ASSIGNMENT> Filter the entries and keep only the lines where the string "marker" appears.

(Pixel coordinate grounding data)
-=-=-=-=-

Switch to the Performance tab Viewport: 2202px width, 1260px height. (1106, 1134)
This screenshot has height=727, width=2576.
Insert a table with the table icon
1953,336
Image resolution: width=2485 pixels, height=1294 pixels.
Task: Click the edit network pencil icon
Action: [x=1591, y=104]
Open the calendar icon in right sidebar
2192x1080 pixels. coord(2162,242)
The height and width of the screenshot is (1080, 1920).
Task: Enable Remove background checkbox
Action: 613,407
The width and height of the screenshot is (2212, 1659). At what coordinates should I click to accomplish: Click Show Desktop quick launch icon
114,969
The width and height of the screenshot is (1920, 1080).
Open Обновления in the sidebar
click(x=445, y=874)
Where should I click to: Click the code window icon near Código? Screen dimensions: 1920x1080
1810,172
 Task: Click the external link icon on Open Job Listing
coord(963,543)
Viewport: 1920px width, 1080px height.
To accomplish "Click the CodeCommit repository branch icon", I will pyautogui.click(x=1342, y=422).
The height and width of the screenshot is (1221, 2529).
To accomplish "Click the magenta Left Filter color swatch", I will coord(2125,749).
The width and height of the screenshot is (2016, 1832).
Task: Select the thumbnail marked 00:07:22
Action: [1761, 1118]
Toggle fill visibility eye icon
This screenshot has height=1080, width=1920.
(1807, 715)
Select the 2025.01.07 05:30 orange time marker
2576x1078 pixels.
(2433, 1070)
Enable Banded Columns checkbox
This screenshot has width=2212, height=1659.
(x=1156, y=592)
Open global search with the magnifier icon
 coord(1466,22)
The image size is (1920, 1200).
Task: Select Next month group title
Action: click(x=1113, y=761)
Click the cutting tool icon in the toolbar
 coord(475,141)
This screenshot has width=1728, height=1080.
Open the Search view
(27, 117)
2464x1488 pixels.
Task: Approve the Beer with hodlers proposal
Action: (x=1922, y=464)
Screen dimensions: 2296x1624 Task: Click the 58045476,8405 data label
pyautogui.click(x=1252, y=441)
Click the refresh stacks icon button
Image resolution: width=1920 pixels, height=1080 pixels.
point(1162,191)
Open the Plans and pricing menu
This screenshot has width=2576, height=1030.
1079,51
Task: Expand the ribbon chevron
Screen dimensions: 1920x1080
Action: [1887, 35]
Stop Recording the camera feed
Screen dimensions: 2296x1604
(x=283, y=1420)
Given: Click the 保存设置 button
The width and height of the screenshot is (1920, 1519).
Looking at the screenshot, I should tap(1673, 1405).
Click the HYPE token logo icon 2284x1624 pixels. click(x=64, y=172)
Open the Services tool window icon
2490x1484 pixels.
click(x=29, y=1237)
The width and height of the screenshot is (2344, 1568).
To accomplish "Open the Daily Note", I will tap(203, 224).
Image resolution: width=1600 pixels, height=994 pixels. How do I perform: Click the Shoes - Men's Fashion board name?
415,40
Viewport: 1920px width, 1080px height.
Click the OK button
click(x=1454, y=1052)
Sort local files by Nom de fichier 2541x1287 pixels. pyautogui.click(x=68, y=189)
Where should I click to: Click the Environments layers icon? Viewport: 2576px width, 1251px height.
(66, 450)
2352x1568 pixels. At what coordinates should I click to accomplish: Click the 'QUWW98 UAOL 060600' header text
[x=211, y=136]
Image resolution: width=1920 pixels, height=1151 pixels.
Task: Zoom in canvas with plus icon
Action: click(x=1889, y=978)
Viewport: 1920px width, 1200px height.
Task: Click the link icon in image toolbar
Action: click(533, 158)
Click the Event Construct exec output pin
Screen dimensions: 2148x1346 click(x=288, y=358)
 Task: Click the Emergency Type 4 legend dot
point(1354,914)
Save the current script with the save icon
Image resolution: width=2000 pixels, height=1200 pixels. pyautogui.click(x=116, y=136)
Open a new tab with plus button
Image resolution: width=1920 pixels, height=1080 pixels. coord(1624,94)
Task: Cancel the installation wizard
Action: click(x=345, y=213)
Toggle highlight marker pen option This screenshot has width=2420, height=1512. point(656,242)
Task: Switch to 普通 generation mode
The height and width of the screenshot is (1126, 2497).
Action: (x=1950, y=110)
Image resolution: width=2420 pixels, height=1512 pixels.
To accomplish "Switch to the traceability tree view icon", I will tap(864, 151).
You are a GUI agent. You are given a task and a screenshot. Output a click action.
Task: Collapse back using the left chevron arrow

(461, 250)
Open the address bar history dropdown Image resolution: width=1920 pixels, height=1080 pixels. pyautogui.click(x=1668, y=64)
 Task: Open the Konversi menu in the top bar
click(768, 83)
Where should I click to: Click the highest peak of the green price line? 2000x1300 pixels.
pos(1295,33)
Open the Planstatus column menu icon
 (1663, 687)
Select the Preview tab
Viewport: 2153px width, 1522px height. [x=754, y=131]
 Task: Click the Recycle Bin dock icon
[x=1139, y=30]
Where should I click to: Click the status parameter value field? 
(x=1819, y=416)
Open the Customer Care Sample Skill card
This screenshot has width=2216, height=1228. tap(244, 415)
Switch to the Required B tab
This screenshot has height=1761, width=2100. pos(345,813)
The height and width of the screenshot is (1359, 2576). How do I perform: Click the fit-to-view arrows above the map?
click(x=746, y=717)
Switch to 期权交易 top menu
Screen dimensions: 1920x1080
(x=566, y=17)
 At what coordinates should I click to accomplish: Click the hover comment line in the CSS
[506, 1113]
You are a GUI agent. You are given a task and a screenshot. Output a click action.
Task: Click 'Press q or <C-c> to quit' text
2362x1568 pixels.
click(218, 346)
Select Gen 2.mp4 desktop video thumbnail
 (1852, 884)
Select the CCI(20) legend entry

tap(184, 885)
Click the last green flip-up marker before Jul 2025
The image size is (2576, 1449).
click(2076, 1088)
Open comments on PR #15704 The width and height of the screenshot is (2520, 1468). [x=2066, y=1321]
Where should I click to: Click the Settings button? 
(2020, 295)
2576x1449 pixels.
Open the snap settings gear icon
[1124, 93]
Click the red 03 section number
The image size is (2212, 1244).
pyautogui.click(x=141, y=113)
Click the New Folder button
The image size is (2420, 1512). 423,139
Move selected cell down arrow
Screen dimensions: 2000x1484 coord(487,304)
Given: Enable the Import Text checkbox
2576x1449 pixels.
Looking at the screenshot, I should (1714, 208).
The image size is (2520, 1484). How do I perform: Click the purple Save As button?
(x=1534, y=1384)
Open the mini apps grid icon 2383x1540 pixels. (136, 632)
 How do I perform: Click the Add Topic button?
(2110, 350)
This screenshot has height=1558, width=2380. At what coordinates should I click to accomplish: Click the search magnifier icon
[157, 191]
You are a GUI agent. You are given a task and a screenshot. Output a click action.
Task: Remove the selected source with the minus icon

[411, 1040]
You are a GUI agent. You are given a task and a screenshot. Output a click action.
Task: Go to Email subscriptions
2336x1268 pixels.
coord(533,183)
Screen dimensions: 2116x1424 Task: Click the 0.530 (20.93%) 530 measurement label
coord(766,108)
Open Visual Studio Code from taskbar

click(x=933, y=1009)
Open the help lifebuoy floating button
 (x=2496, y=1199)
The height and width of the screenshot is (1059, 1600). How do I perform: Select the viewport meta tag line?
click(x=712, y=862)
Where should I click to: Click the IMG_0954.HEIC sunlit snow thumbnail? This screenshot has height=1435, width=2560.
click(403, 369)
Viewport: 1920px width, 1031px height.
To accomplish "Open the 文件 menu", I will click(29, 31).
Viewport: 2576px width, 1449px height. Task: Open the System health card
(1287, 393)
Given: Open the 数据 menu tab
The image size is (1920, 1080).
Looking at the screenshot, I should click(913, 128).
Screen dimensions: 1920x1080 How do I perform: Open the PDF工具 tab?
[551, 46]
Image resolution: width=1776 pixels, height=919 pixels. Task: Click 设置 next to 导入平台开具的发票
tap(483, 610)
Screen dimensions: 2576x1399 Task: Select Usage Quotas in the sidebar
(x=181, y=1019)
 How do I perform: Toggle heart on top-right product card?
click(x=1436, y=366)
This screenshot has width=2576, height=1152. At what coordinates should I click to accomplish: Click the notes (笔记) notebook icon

-=-=-=-=-

RESPONSE TO THE TASK>
Select the 2025.01.07 05:30 orange time marker
Toggle highlight marker pen option This screenshot has width=2420, height=1512. point(656,242)
Click the last green flip-up marker before Jul 2025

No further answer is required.